Xero is a beautiful, easy-to-use platform that helps small businesses and their accounting and bookkeeping advisors grow and thrive.
At Xero, our purpose is to make life better for people in small business, their advisors, and communities around the world. This purpose sits at the centre of everything we do. We support our people to do the best work of their lives so that they can help small businesses succeed through better tools, information and connections. Because when they succeed they make a difference, and when millions of small businesses are making a difference, the world is a more beautiful place.
About the team
Xero’s Incident and Problem Management team are a part of the Site Reliability Engineering (SRE) organization and are responsible for the build, delivery and ongoing maintenance of robust process and tooling around Incident management.
The team is responsible for driving enduring reliability at Xero through robust, consistent and fast response to high severity incidents. They are responsible for building a world class process and ensuring that process matures as the demands of the business grows.
About the roles
We're looking to hire multiple roles at Lead Engineer & Senior Engineer level. These positions require experienced SRE professionals with a strong technical background, deep experience in SRE, a passion for building and delivering robust processes, and extensive experience of leading technical response to high severity cloud issues.
They will drive best practice across the business and contribute to the ongoing transformation of the Xero SRE culture. As expert communicators, they will lead technical discussions to identify and track actions associated with and identified during incident situations.

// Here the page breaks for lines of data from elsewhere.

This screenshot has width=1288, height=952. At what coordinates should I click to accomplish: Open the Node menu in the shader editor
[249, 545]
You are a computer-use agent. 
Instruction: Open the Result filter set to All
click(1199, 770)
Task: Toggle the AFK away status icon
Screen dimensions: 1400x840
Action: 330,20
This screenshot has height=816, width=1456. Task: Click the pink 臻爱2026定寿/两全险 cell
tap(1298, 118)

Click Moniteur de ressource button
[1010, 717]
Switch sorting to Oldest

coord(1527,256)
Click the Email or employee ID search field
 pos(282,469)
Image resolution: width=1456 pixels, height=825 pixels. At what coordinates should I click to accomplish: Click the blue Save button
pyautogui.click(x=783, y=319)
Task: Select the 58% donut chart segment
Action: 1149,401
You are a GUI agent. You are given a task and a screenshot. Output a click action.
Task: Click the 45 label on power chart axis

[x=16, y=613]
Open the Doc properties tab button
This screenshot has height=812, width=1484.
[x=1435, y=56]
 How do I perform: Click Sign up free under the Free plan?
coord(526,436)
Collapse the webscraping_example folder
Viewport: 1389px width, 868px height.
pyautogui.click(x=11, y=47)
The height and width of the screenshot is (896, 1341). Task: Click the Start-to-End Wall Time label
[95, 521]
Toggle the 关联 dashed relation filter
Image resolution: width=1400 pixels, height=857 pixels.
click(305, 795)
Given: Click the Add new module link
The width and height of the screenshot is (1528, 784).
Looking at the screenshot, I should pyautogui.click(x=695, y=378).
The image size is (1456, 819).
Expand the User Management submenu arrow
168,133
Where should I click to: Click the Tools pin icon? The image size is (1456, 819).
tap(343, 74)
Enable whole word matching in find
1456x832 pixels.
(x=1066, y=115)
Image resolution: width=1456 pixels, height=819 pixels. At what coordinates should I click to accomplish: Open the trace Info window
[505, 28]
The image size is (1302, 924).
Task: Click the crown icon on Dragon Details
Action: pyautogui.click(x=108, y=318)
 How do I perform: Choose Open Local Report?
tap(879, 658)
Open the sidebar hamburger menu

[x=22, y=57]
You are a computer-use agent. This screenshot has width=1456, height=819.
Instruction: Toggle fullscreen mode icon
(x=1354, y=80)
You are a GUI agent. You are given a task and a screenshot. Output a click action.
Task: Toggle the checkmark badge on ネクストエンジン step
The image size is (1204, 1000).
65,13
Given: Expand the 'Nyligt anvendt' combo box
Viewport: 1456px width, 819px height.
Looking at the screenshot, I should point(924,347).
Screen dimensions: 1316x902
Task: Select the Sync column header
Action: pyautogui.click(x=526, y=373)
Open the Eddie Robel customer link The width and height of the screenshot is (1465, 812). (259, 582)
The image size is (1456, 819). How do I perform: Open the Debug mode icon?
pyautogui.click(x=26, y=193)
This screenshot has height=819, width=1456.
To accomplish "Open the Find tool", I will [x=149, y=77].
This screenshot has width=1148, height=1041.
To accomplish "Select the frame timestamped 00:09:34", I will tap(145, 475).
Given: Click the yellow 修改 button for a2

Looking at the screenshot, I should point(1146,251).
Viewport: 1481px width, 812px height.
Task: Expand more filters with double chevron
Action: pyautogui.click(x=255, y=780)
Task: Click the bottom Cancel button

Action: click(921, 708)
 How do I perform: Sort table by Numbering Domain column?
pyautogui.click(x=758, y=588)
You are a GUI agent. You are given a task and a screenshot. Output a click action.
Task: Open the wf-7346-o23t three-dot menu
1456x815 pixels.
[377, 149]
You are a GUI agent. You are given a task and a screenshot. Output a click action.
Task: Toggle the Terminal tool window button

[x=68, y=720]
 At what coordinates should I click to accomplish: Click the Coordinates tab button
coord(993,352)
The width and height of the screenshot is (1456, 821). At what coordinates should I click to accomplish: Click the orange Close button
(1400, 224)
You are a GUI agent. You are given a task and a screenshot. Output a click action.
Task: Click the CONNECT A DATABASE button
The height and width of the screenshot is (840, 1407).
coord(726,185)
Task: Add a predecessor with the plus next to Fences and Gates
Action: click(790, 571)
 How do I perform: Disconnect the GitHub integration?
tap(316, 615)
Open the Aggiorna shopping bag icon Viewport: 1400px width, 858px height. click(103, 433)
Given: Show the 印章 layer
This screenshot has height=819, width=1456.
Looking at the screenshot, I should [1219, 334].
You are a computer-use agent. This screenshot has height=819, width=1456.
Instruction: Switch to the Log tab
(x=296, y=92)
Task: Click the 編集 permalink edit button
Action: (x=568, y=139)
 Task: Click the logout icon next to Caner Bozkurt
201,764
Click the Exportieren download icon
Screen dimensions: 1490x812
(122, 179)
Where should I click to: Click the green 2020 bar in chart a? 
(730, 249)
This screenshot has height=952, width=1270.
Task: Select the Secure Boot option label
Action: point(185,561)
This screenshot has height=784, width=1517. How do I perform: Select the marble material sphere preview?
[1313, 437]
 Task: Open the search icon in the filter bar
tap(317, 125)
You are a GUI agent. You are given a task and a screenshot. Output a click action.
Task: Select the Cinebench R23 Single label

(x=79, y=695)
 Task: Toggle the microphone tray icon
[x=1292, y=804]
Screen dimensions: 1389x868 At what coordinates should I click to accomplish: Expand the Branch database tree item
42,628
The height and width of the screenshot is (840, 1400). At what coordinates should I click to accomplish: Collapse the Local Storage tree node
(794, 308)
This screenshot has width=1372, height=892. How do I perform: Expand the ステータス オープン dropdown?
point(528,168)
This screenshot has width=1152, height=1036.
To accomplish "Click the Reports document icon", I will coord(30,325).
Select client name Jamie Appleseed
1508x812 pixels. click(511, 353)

Across our SRE function, we're looking for those who are keen to deep dive into causes of incidents and proactively examine the potential causes of future incidents; working with engineering teams to remove the risk of that failure scenario. Ultimately building playbooks and automation to ensure quick and effective responses. In addition, provide ongoing training across the business to ensure the process is well understood and adhered to.
These roles will form the backbone of a new team, providing a Technical Duty Officer (TDO) function within the business. TDO’s are incident commanders who use SRE skillsets to drive fast mitigation and enduring resolution of impactful events.